Should trolls who say disobliging things about people on Twitter face imprisonment or death?
Well the answer is now in and, depressingly, it appears to be “yes”.
Today, we read the news that a woman who tweeted under the name “@sweepyface” has been found dead in her hotel room, after having had her identity publicly exposed on television as the author of some unpleasant tweets about the parents of the missing child Madeleine McCann.
A week ago, we saw a man named Peter Nunn jailed for 18 weeks for sending a series of abusive tweets to Labour MP Stella Creasy.
Well I’ve read some of Nunn’s tweets and they’re really not nice.
One of them (a retweet, rather than something he thought up himself) says: “You better watch your back, I’m going to rape your arse at 8pm and put the video all over.”
Horrid.
So yes I think we can all probably agree that Nunn sounds a bit of a warped individual – well in line with that recent study from Canada which suggested that trolls tend to have cruel, psychopathic, Machiavellian personalities.

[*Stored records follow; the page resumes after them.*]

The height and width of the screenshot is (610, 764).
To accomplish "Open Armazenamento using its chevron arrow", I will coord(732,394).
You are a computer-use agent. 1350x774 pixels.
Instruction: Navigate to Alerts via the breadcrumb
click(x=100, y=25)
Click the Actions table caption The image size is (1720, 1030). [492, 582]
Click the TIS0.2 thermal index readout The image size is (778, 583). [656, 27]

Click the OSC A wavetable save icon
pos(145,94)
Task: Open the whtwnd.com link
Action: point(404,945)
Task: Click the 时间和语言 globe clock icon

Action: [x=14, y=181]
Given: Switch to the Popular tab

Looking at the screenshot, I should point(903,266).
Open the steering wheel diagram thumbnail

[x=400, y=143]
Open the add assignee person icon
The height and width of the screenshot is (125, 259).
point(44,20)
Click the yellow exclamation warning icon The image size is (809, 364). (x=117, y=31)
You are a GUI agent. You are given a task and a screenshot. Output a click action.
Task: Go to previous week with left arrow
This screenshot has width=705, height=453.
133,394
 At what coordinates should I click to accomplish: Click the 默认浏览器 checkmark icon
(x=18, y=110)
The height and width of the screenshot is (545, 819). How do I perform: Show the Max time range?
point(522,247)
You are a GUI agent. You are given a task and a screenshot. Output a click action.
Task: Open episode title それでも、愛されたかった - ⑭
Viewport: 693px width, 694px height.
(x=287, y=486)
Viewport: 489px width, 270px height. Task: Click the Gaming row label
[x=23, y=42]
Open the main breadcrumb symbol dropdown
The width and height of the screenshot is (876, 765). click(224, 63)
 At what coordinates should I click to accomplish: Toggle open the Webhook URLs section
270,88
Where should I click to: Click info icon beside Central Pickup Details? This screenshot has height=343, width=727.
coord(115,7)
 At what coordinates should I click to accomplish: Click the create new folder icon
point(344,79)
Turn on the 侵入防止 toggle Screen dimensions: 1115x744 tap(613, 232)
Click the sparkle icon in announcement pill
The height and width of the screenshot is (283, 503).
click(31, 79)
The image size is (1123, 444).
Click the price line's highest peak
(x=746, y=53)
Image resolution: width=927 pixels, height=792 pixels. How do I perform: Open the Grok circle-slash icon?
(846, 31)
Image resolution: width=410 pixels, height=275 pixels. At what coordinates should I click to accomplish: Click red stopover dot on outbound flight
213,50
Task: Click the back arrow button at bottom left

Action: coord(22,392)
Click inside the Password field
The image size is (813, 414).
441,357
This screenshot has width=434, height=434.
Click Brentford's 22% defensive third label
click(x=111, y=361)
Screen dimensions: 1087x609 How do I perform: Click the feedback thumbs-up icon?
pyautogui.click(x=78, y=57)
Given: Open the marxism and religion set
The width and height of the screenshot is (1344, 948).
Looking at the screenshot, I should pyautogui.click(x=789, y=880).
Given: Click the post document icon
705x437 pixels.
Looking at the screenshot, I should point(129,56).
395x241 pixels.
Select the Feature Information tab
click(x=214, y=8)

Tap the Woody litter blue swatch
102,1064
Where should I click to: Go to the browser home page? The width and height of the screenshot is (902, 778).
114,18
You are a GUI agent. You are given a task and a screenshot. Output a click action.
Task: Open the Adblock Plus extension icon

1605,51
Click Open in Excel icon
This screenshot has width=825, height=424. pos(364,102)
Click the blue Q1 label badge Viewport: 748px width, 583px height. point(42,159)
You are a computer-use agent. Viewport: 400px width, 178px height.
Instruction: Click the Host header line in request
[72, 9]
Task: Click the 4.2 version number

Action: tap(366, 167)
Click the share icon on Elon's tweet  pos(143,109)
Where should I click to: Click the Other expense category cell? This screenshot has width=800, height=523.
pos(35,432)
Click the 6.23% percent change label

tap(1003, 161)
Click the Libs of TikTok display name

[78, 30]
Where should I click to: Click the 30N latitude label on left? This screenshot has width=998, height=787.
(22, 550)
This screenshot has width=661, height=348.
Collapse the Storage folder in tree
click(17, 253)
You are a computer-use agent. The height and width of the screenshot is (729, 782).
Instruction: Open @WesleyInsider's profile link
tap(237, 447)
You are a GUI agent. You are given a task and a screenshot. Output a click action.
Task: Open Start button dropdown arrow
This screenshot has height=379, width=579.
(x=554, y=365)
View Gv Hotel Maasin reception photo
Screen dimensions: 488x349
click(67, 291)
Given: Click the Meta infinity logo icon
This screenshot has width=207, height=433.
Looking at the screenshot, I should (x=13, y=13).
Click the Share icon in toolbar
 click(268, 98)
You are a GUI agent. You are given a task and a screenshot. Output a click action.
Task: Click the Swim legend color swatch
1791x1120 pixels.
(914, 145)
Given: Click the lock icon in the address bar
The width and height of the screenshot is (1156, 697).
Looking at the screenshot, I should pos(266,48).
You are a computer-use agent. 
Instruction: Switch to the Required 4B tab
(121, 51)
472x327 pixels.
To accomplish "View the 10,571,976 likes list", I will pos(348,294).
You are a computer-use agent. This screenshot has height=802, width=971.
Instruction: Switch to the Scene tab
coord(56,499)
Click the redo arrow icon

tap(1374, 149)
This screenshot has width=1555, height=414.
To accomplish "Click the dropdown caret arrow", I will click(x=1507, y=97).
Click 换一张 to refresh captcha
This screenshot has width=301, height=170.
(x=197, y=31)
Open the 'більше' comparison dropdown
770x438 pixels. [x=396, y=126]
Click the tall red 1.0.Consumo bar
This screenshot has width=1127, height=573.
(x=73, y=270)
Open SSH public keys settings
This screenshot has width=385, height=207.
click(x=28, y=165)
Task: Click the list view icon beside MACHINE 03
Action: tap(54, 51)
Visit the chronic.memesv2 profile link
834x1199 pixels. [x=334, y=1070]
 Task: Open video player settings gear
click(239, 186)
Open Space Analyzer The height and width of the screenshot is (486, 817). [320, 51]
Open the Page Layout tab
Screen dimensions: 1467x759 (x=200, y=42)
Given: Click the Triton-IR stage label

But where, I suspect, the more sane among us would differ from Stella Creasy and the presiding judge is over the idea that being an unpleasant piece of work ought to be a crime punishable by a prison sentence.
Nunn was found guilty by the judge of “sending indecent, obscure or menacing messages” which, according to the prosecution, had had a “substantial” effect on Creasy who felt “increasing concern that individuals were seeking not only to cause her distress but also to cause her real harm which led her to fear for her own safety.”
I suppose if I were shallow and vindictive enough to want someone put away for being rude about me on social media that would be the line I’d take too. Probably, I might also claim – as feminist campaigner Caroline Criado-Perez did in a supporting statement – that the “fear and horror” generated by these nasty tweets had given me “dizzy spells.” Why stop at mere offence and upset, after all, when you can up the ante to actual physical symptoms?
But I’m not that shallow and vindictive and, even if I were, I simply don’t think I’d have the brazen hypocrisy, the moral dishonesty, and the naked cynicism to pursue such an utterly dishonest case.